**What the task requires**: In how many lines of the records below does the word "menuitem" appear? Answer with the number alone.

**Input data**:
====

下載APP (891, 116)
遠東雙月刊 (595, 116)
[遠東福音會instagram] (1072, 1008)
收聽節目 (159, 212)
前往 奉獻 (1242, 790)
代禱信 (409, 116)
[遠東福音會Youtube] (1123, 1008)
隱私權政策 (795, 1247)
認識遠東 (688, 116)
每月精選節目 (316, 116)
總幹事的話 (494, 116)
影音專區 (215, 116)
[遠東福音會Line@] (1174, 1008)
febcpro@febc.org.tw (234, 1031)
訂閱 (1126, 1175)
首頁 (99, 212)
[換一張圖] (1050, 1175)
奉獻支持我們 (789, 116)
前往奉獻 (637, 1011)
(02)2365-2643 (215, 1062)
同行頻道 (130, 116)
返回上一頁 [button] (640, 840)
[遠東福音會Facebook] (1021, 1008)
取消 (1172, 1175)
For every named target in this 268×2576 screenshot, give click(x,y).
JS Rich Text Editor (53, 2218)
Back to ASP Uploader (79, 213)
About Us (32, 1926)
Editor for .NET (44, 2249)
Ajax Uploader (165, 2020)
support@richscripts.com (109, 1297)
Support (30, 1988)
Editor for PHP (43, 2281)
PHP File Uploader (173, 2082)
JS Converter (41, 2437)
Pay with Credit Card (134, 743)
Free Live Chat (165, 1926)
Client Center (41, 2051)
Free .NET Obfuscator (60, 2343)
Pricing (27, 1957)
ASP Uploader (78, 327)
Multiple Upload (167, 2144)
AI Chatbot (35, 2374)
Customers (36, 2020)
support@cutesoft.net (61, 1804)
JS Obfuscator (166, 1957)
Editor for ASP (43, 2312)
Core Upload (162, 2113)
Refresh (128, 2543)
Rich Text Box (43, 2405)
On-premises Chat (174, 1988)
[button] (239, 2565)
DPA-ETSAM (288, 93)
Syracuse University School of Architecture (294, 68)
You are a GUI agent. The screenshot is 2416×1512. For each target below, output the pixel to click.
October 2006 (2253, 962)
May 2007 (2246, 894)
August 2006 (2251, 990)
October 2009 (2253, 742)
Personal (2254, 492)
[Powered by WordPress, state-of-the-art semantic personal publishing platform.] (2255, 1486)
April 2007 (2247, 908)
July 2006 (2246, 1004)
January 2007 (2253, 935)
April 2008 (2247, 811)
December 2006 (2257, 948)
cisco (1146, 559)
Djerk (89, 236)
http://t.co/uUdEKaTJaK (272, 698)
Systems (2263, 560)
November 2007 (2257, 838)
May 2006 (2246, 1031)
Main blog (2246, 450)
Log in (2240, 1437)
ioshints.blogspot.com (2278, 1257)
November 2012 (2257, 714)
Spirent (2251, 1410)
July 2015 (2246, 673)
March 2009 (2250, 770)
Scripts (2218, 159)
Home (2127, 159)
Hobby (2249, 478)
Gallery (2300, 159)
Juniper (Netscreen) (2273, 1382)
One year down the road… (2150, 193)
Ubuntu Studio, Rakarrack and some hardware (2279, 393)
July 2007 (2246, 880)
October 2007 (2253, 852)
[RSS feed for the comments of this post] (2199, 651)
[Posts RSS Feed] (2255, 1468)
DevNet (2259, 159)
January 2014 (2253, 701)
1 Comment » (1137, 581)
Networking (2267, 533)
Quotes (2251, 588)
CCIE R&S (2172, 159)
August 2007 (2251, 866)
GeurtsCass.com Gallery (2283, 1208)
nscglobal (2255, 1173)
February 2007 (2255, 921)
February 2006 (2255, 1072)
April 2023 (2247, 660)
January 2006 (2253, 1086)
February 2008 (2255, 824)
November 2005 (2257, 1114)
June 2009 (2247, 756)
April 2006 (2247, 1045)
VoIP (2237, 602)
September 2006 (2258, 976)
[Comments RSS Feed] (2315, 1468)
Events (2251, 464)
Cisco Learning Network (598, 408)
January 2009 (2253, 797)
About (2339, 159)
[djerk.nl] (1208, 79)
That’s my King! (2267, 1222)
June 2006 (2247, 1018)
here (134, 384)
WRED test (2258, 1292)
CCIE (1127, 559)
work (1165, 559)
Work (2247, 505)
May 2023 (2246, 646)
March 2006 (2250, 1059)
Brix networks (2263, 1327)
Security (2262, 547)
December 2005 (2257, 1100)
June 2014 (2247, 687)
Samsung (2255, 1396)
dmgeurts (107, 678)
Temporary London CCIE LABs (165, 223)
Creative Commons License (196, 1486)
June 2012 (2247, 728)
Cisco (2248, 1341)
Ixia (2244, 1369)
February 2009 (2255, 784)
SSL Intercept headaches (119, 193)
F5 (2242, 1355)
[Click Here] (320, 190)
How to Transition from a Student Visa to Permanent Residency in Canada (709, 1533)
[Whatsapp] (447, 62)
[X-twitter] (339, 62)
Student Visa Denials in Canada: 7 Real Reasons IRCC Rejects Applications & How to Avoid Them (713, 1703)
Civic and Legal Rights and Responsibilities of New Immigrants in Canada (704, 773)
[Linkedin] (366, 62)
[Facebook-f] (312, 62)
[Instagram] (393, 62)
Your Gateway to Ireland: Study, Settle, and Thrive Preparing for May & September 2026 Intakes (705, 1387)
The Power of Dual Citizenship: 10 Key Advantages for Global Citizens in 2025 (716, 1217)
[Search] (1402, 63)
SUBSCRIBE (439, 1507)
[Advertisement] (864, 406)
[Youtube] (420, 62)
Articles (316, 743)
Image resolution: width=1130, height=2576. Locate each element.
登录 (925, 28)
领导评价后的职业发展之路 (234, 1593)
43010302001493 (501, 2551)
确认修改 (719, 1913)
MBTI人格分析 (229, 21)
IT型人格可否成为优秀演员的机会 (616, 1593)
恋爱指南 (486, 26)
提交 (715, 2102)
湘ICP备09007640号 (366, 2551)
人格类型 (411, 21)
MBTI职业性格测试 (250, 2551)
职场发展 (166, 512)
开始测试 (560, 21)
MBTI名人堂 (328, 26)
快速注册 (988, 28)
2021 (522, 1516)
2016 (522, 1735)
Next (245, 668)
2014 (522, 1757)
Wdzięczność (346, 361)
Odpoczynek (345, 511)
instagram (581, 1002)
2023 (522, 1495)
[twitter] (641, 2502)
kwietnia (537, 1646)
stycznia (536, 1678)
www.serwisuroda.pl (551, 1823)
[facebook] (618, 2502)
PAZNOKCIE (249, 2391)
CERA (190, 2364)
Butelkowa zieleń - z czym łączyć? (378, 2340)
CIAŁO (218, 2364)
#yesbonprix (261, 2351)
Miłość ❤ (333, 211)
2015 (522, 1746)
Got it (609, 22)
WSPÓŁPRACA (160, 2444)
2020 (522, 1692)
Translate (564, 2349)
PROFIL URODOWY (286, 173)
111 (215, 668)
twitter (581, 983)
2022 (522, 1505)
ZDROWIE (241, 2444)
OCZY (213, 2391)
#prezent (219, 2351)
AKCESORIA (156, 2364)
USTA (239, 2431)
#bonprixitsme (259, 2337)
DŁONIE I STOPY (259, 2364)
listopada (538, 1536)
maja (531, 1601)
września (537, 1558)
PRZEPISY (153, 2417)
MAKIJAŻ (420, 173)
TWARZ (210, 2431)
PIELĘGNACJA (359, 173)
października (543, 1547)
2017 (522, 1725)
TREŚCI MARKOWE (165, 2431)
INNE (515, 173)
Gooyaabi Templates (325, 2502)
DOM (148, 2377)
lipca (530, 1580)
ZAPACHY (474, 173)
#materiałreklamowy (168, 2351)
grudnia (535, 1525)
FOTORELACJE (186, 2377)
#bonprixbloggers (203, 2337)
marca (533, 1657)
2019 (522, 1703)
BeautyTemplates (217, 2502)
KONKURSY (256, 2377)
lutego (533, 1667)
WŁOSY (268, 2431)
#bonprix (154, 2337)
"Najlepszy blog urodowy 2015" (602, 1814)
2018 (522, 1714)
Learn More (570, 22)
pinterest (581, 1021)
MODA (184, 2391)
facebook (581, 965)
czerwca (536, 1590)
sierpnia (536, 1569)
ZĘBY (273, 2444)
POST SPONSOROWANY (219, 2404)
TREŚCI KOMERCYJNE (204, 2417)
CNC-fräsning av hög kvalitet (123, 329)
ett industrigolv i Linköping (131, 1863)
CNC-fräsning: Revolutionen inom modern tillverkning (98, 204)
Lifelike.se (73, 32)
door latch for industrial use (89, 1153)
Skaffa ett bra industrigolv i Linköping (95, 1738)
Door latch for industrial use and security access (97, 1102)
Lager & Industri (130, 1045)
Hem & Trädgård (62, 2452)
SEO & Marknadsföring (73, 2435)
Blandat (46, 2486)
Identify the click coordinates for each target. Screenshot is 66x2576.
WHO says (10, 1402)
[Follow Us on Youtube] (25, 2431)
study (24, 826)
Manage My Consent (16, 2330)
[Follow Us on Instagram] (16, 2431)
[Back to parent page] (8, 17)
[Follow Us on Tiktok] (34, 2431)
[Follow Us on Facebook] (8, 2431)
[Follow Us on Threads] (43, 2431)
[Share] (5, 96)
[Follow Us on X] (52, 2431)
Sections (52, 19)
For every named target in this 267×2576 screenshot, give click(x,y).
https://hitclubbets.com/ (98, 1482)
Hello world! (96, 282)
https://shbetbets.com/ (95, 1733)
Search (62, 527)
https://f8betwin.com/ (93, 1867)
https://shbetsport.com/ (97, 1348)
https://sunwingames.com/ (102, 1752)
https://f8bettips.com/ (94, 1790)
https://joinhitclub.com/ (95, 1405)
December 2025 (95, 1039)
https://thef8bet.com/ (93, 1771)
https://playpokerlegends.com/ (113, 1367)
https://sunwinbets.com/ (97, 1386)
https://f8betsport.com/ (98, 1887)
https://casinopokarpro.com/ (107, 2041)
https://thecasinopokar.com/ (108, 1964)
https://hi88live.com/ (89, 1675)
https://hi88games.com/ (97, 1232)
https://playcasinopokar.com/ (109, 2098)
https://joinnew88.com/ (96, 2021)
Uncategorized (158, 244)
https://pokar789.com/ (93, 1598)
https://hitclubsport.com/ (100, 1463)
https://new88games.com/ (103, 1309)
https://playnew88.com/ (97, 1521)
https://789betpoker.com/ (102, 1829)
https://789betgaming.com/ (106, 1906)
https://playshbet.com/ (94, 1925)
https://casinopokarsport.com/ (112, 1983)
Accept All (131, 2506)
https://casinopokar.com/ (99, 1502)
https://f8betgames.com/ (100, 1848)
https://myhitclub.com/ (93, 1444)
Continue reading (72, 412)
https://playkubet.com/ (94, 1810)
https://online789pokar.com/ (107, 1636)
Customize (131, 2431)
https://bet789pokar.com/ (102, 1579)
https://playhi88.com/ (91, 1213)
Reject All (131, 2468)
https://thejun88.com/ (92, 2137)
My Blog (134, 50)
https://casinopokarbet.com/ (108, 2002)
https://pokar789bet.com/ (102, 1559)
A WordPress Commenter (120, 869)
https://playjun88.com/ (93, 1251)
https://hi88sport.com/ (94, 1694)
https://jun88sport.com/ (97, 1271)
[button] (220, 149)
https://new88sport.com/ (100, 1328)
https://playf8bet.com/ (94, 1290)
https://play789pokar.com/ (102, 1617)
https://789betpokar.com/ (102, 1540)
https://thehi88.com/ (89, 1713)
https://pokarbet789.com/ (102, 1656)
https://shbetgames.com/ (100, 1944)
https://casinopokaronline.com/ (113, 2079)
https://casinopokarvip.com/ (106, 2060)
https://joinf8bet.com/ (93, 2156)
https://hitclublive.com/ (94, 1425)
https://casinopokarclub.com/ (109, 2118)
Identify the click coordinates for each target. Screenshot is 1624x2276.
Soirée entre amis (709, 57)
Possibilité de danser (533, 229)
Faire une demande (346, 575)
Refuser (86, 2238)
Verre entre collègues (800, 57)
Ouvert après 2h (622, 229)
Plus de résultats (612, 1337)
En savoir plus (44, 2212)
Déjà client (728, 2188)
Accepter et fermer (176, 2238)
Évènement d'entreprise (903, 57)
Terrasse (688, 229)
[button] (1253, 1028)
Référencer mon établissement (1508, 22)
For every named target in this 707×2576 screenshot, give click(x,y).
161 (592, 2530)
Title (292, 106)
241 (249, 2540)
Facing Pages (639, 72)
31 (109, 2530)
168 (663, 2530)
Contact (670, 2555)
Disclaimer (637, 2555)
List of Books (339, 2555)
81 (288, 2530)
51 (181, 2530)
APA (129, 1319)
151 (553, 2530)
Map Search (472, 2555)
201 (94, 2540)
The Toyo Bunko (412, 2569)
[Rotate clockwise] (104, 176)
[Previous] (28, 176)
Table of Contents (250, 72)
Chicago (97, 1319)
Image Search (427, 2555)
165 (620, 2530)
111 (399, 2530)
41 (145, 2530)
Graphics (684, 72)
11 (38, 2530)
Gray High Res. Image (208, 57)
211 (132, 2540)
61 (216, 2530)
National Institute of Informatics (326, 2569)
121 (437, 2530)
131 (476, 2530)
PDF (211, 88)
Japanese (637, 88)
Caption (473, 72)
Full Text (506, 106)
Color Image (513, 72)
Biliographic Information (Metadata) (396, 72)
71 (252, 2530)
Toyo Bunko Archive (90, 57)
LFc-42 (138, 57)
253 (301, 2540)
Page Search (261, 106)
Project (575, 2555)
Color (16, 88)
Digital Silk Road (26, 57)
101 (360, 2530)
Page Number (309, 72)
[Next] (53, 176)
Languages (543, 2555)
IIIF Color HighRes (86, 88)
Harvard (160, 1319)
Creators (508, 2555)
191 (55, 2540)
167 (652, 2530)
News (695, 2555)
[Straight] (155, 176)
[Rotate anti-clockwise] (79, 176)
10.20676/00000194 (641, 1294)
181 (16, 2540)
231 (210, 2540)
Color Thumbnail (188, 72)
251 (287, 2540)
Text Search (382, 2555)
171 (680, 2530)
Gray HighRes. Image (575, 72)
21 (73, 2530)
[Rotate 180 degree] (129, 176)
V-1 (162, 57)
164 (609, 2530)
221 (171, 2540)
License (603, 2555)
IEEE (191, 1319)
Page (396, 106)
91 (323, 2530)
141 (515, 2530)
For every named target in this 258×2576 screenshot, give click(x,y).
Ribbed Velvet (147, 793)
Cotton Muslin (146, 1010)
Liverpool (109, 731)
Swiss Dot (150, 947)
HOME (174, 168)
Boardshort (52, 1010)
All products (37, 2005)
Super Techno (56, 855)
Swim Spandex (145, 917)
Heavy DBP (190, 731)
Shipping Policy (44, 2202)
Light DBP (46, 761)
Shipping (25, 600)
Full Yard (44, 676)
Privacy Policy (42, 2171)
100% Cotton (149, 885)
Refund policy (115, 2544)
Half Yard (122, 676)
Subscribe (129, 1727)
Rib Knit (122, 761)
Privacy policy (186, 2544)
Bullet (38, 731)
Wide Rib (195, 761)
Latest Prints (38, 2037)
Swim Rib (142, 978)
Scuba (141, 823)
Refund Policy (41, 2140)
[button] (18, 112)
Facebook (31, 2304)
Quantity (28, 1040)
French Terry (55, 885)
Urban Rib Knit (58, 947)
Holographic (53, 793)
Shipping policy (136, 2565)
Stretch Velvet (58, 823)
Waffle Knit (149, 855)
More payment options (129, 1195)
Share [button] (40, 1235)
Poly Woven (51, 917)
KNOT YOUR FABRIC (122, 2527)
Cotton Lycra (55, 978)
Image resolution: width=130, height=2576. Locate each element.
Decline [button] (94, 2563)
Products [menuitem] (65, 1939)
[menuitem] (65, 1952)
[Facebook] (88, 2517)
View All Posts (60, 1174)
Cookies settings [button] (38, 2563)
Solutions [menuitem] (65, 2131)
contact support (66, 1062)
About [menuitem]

====

**Your response**: 4